In an interview with EURACTIV, the president of the Reporters Without Borders Austria spoke about the effects of the controversial ‘Ibiza video’ and why Austria is getting ever closer to the Hungarian media model.
Rubina Möhring is the president of Reporters Without Borders Austria, a journalist and lecturer at the Universities of Vienna, Innsbruck and Krems. She has been working for many years to strengthen press freedom. She spoke to EURACTIV.de’s Alicia Prager.
The video talks of restructuring the Austrian media landscape according to the Hungarian model. That was 2017. Since then, the government has clearly shown how it understands press freedom. What do you consider to be the most drastic developments? In what context was the video made public?
This shake-up happened within the context of increasing hostility towards democracy by some politicians. In this case, it is the former Vice-Chancellor, who clearly wanted to buy a newspaper to bring it under the influence of his party.
The Kronen Zeitung is the most circulated newspaper in Austria, and it was relatively friendly towards the Freedom Party of Austria (FPÖ).
In the meantime, between the video being recorded and now, a good friend of Chancellor Kurz has bought shares in Mediaprint from Germany’s Funke Group, including shares in the Kronen Zeitung and the other Austrian newspaper Kurier.
Although this differs from what Strache planned [ed.: in the video shot in Ibiza], it is not so dissimilar: buying up the newspaper and then making it align with one’s politics. That is, of course, very dangerous.
And now the game continues: The Chancellor, the former Vice-Chancellor and the Interior Minister have now gone on to give statements at press conferences, but without allowing further inquiries. This is a gross violation of the freedom of the press.
The Kronen Zeitung is very influential, reaching more than 30% of the population. What does the video’s publication mean for the relations between the Kronen Zeitung and FPÖ?
The Kronen Zeitung’s sympathy towards the FPÖ is gone. The newspaper ‘s front page published on Saturday already seemed to be very angered.
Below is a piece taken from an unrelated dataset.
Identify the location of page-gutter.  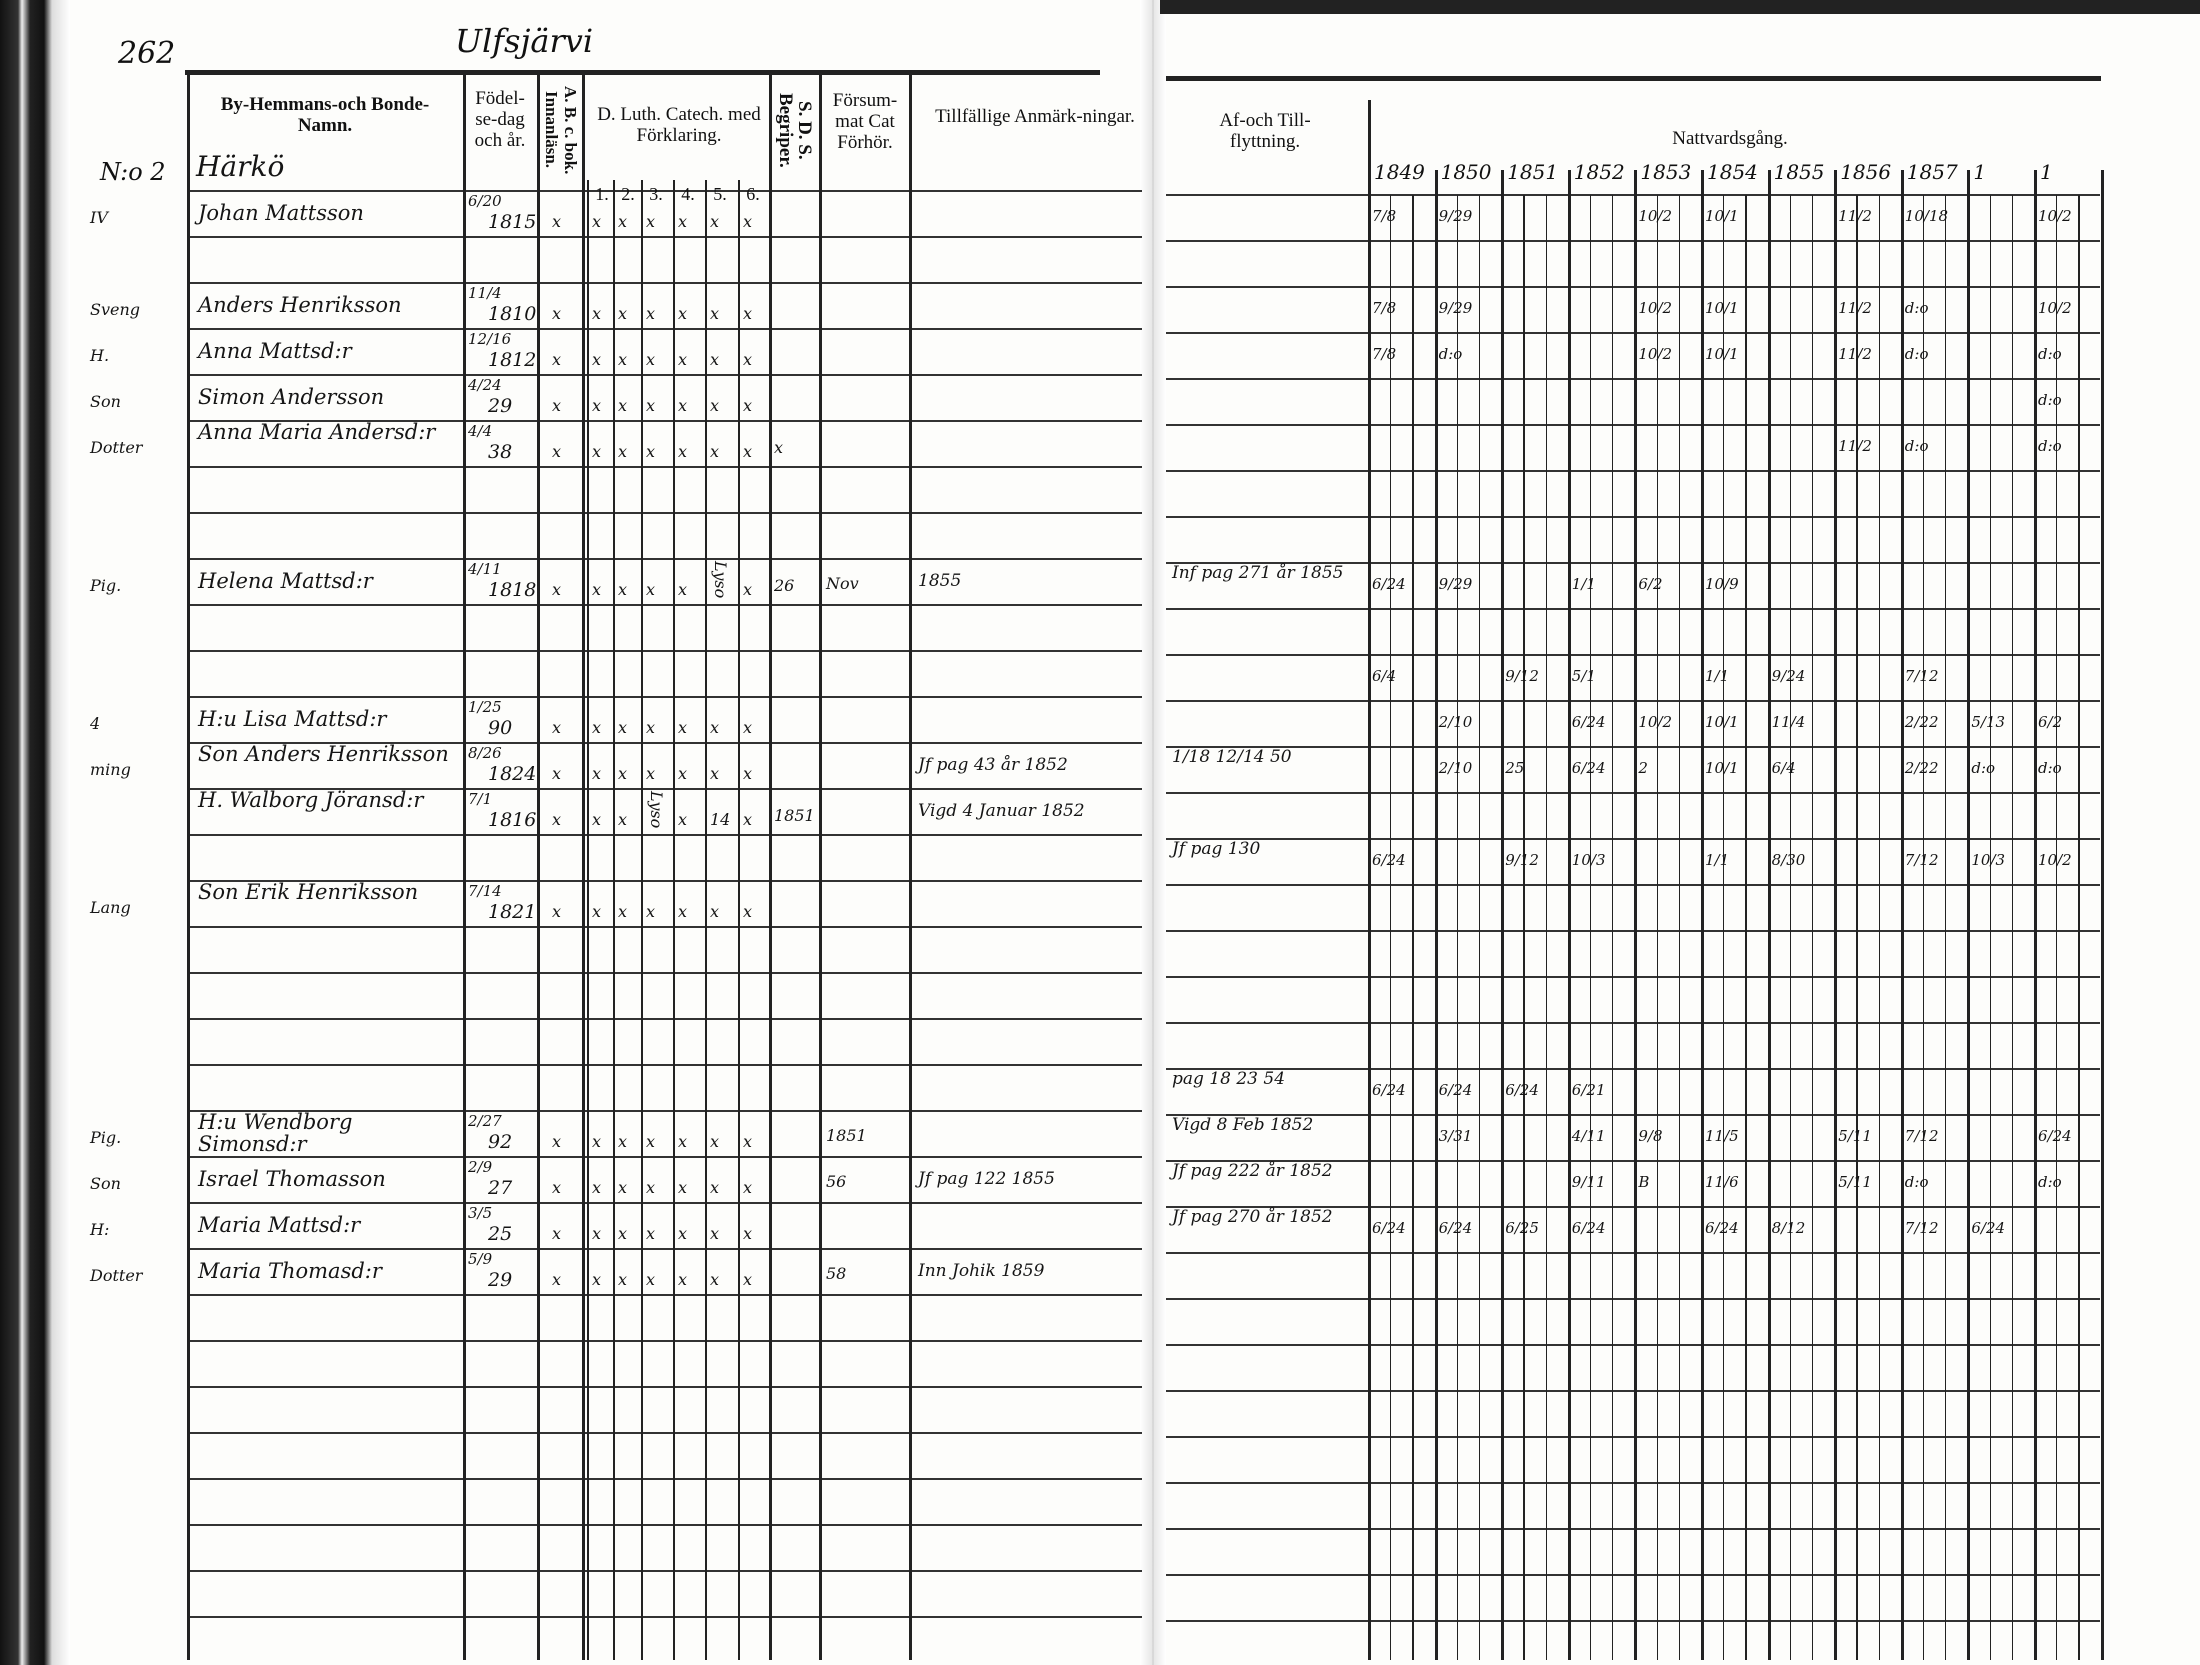
(1153, 832).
Will the impact of the video be felt across the media landscape? Could this be a wake-up call?
I am convinced of that. I am convinced that journalists will also be more daring from now on. The video clearly shows a lack of respect for journalists.
So far, Austrian journalists have been very respectful in their dealings with politicians, but from now on they will be asking even more critical and tougher questions. This is what I expect because it is also about the honour of being a journalist, as silly as that sounds.
Until now, have journalists been too soft in their dealings with the current government?
They have not been accommodating, but they have not been very critical either.
Of course, this has a lot to do with the Austrian media landscape being very concentrated. A very large proportion is conservative. And this has already led to a population only being able to form a limited opinion. Because very few media outlets take a critical stand.
The video was published by the Süddeutsche Zeitung and the Spiegel, two German newspapers. Why do you think the video was fed to these media outlets, instead of the Austrian media?
Probably because you could be certain that the video would actually be dealt with seriously. Of course, the Süddeutsche Zeitung and Der Spiegel have a much larger readership than any Austrian newspaper.
That is how you ensure distribution in Austria and Germany. The fact that it was the German media, also helps in the discussion. If an Austrian media outlet had done this, it would have been accused of smearing its own country.
How do you experience the current mood among Austrian journalists?
At the moment there is a lot of outrage because no questions could be asked during the press conferences. That is very authoritarian and is just unacceptable. Kurz is doing exactly the same as Strache, Hofer and Kickl.
And this is what is dangerous about this practice: the arrogance of politicians towards fundamental democratic rights. We are not so different from Hungary.
What happens now?
There will be new elections. I found it very strange that it took Kurz a whole day to explain this. You just cannot keep governing with a partner like that.
But he was thinking about keeping the FPÖ on board and only changing the Interior Minister. Such actions do not really go in his favour. Now, the election campaign will be very short and I fear it will also be very dirty.
These politicians’ understanding of democracy is very weak. And someday, this will, unfortunately, be transferred to society. That is a big issue and it really needs to be countered.